#### [Task instructions]
Reproduce the lines of the data below verbatim, beginning with the line with "Click the paperclip attached files icon" and continuing through the line with "(x=863, y=48)", both included.

Item-finding records:
►
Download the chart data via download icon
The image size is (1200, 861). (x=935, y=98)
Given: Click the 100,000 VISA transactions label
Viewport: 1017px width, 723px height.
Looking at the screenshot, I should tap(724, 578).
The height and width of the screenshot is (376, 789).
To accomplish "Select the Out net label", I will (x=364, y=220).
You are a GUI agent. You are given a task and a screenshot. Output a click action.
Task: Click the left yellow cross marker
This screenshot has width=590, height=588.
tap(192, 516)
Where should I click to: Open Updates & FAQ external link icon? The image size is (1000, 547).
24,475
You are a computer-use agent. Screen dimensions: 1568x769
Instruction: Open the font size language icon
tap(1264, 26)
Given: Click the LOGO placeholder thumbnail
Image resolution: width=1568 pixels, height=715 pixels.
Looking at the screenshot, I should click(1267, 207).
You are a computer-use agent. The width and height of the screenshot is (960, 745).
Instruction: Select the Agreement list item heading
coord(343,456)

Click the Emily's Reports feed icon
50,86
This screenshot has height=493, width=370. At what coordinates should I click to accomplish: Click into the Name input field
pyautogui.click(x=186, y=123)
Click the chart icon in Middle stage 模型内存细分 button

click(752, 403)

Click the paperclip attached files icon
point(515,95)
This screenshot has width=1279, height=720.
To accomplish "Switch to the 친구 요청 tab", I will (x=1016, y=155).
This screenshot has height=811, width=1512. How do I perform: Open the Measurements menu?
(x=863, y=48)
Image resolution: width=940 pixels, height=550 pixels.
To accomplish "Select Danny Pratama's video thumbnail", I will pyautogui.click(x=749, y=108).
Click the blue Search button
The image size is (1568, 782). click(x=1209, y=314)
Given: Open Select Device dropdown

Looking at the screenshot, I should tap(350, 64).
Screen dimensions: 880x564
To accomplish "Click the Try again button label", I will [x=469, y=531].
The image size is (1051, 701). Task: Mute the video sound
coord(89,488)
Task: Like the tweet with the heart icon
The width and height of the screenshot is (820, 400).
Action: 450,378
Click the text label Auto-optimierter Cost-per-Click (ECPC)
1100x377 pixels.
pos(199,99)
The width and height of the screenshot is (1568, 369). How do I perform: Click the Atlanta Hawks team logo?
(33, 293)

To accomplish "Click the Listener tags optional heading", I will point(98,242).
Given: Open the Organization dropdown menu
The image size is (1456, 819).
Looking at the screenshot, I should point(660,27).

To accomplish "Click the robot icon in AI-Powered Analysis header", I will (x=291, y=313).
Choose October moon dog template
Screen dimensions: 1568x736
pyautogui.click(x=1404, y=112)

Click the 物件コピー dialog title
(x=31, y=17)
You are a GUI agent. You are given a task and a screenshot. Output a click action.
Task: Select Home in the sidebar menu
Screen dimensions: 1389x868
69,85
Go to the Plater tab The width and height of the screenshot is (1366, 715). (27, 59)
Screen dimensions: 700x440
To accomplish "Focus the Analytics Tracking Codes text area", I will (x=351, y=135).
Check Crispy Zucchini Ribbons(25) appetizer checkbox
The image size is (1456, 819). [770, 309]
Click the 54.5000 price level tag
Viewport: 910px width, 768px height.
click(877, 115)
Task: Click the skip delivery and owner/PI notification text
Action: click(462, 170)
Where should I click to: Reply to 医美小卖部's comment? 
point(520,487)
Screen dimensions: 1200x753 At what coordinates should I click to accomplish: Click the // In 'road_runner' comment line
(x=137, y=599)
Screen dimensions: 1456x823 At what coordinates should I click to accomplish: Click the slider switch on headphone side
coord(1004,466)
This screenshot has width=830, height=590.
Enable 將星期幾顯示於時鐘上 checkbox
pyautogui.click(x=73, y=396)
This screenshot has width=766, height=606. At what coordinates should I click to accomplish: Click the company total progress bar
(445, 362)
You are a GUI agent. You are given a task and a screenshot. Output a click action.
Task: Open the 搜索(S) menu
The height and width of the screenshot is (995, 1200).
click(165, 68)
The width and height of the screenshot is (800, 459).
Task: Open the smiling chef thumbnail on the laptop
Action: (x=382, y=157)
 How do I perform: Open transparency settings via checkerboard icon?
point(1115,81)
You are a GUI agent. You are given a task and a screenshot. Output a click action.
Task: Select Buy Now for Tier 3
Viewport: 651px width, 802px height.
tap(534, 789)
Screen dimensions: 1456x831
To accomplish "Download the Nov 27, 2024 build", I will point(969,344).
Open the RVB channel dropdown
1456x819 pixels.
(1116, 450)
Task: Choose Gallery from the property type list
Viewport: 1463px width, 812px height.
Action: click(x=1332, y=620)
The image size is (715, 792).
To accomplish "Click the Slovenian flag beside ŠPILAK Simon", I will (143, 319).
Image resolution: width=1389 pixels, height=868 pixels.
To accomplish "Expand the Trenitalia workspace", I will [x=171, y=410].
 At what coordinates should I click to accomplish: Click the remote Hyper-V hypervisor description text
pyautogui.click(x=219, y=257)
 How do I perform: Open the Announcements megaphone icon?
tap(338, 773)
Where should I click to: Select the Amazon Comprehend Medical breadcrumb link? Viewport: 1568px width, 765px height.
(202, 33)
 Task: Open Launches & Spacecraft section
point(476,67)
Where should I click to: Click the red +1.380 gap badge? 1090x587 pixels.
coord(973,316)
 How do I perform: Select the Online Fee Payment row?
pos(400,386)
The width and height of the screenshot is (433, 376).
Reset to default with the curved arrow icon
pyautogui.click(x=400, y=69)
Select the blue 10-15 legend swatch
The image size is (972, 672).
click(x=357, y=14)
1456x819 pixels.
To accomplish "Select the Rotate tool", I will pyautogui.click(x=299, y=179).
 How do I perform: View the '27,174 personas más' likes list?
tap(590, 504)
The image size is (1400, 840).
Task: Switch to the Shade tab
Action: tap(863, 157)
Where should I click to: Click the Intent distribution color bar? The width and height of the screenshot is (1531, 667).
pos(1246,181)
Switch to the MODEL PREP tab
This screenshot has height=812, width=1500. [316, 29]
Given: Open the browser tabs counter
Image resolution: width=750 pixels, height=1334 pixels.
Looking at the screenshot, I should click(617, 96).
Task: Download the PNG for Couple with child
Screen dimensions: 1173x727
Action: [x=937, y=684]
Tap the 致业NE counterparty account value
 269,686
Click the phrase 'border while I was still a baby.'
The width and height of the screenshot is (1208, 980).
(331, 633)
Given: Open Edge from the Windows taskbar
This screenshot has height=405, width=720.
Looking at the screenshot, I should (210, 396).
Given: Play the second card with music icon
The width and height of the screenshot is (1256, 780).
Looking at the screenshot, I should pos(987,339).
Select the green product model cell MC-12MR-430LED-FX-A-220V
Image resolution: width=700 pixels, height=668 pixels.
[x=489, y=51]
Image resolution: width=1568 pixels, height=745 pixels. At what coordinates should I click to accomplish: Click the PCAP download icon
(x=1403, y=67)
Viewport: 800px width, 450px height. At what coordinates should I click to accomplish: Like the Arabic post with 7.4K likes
◄
#### [Output below]
Click the paperclip attached files icon
point(515,95)
This screenshot has width=1279, height=720.
To accomplish "Switch to the 친구 요청 tab", I will (x=1016, y=155).
This screenshot has height=811, width=1512. How do I perform: Open the Measurements menu?
(x=863, y=48)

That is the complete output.